Los nanoplásticos, por su tamaño inferior a un micrómetro, pueden atravesar filtros tradicionales sin ser detectados. Esta característica los convierte en un riesgo potencial para la salud humana y un desafío para la ingeniería ambiental.
“Las partículas quedan retenidas cuando su tamaño es mayor que el tamaño de poro del filtro. Su principal ventaja es que son relativamente económicos y fáciles de instalar; sin embargo, su eficacia depende de la porosimetría del GAC y no están diseñados para retener a las partículas más pequeñas”, explica Di Luca para OkDiario.
Filtro contra nanoplásticos del CONICET: de la investigación al uso cotidiano
El proyecto se encuentra actualmente en fase de validación experimental. Los científicos analizan su comportamiento en condiciones reales de agua de red, con el objetivo de garantizar su eficacia antes de avanzar hacia una escala comercial.

Entre los próximos pasos se encuentra la construcción de un prototipo funcional que permita evaluar su rendimiento fuera del laboratorio. Si los resultados se mantienen, el desarrollo podría transferirse a empresas para su producción masiva.

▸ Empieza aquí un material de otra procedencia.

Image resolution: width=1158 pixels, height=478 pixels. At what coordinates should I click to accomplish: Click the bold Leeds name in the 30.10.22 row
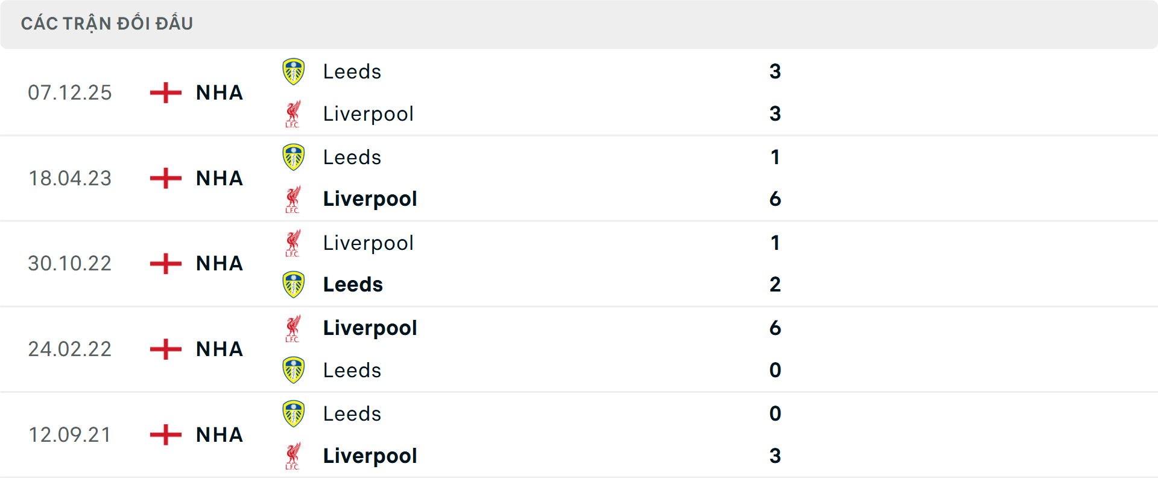[x=353, y=284]
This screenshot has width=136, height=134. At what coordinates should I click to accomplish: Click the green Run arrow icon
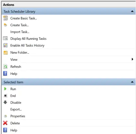coord(5,89)
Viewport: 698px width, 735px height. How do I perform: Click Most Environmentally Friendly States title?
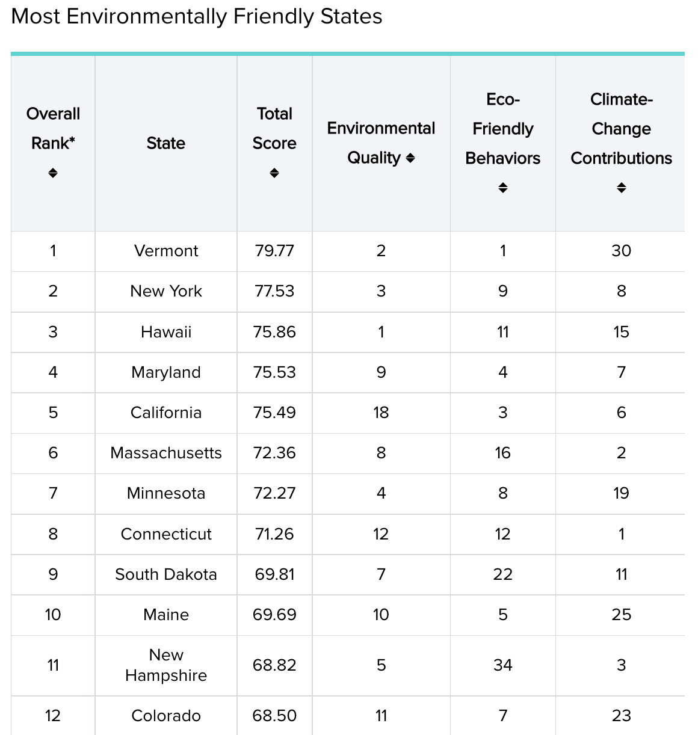[197, 17]
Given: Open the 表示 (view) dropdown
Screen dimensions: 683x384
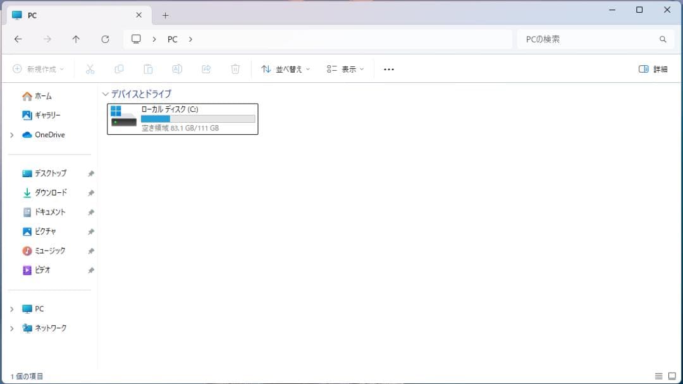Looking at the screenshot, I should tap(345, 68).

“Nuestra expectativa es que esta línea de trabajo pueda evolucionar hacia una solución innovadora, eficiente y accesible para la mitigación de micro- y nanoplásticos en sistemas de abastecimiento de agua”, afirma la investigadora.
El reconocimiento internacional no tardó en llegar: el proyecto recibió la Distinción Franco-Argentina en Innovación 2025, destacando su potencial para convertirse en una herramienta clave frente a la contaminación del agua.